Methods: : Citrated whole blood was collected from five healthy human donors. Full blood count (FBC) was performed to determine participants blood cell and platelet profiles. Whole blood was then aliquoted into Eppendorf tubes and incubated with PICC lines of differing polymer compositions. Samples were incubated for two hours on a rocker at 30 rpm at 37°C to simulate in-vivo conditions. The PICC lines were then removed and placed in fixative for analysis via scanning electron microscopy (SEM). Blood interaction with PICC materials was assessed semi-quantitatively by assessing differences in protein deposition, erythrocyte, platelet and fibrin adhesion. The remaining blood sample was analysed for FBC, thromboelastometry, coagulability, clotting proteins and haemolysis contributing to the requirements of ISO 10993:4 testing.
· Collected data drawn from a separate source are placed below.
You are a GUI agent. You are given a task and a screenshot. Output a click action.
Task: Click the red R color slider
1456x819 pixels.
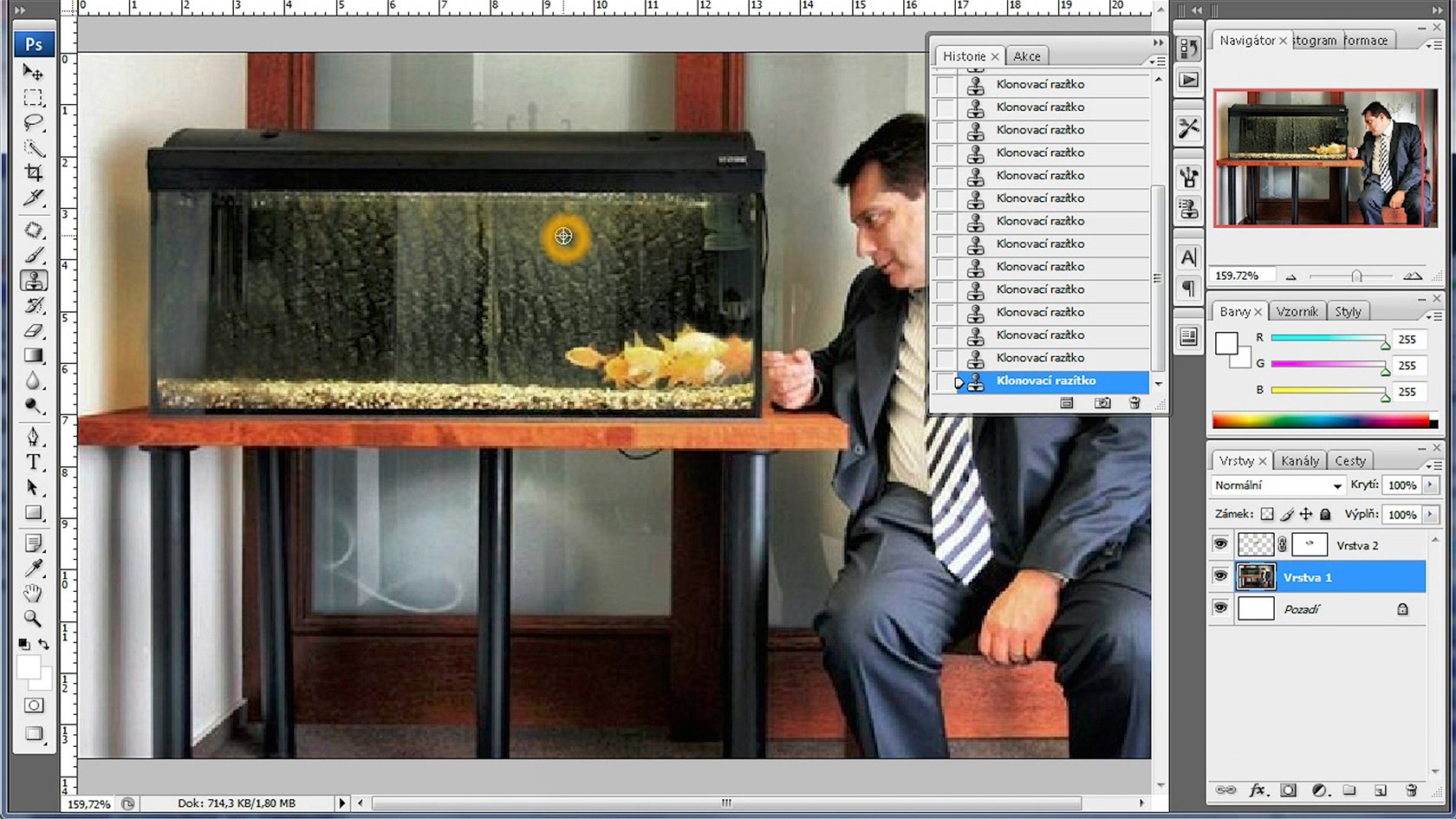tap(1328, 339)
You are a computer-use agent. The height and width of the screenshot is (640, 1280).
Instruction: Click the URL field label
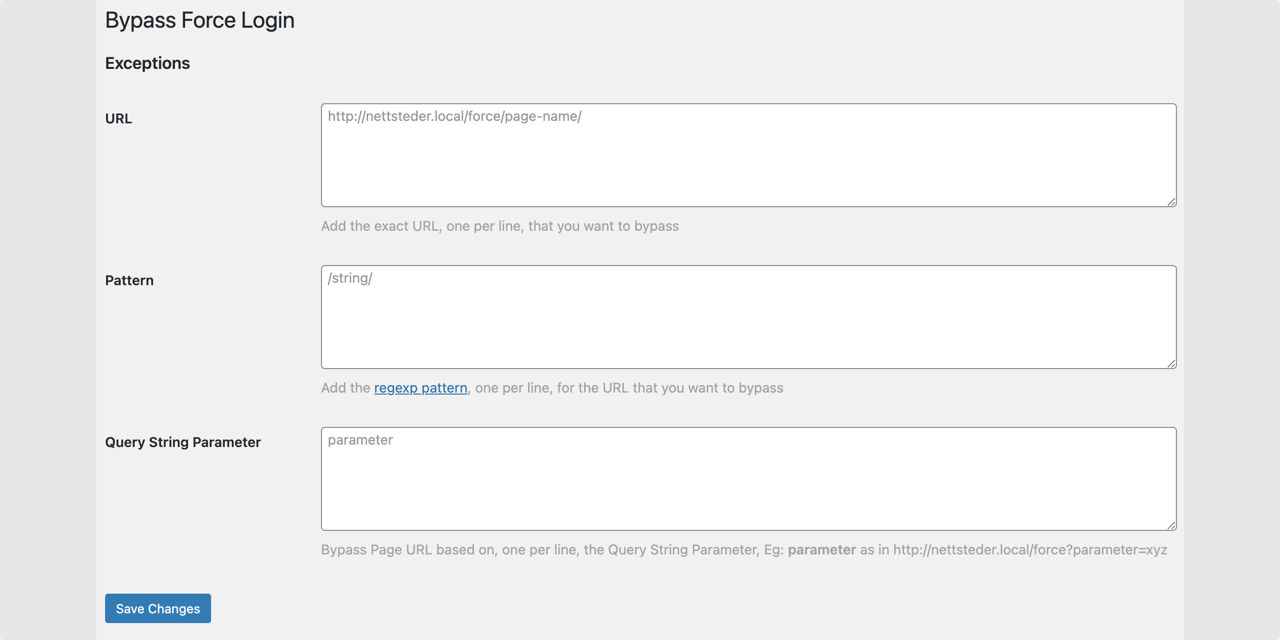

Results: : The surface of the PICC materials were markedly different in their texture and roughness when analysed using SEM. Qualitative analysis of the PICC lines demonstrated a visible film of plasma protein adhered to the polymer surface. Adherence of platelets and platelet bundles were assessed semi-quantitatively and bound similarly to both PICC materials. However, a significant reduction in the number of erythrocytes were bound to the surface of the modified PICCs. This corresponded with an increase in erythrocytes and platelet numbers, analysed by FBC, from the remaining blood sample. The use of viscoelastic and coagulation testing further revealed the potential on the sample to form thrombi. Testing of individual clotting factors proved useful in understanding the relationship between SMM treated polymers and their potential anti-thrombogenic properties.
Limitations:: The developed method permits the testing of patient blood samples, including blood that may contain medications, or encourage responses to foreign materials. However, limitations include that the blood analysed remained anti-coagulated and did not experience physiological conditions as would be observed in-vivo.
Conclusions: : This model represents an improvement over current testing methods of haemocompatibility that apply animal blood for early-stage product development. The data and model presented here will therefore facilitate early testing of human blood and device hemocompatibility/thrombogenicity, which more closely predict responses in-vivo. Improving the accuracy of early phase testing will expedite product development and approval. Early evidence presented here suggests that modification of VAD polymers may reduce thrombogenicity and improve haemocompatibility. These data suggest that state-of-the-art polymer modification have the potential to reduce complications including thrombosis, VAD failure, morbidity and mortality in addition to improving clinical efficiency.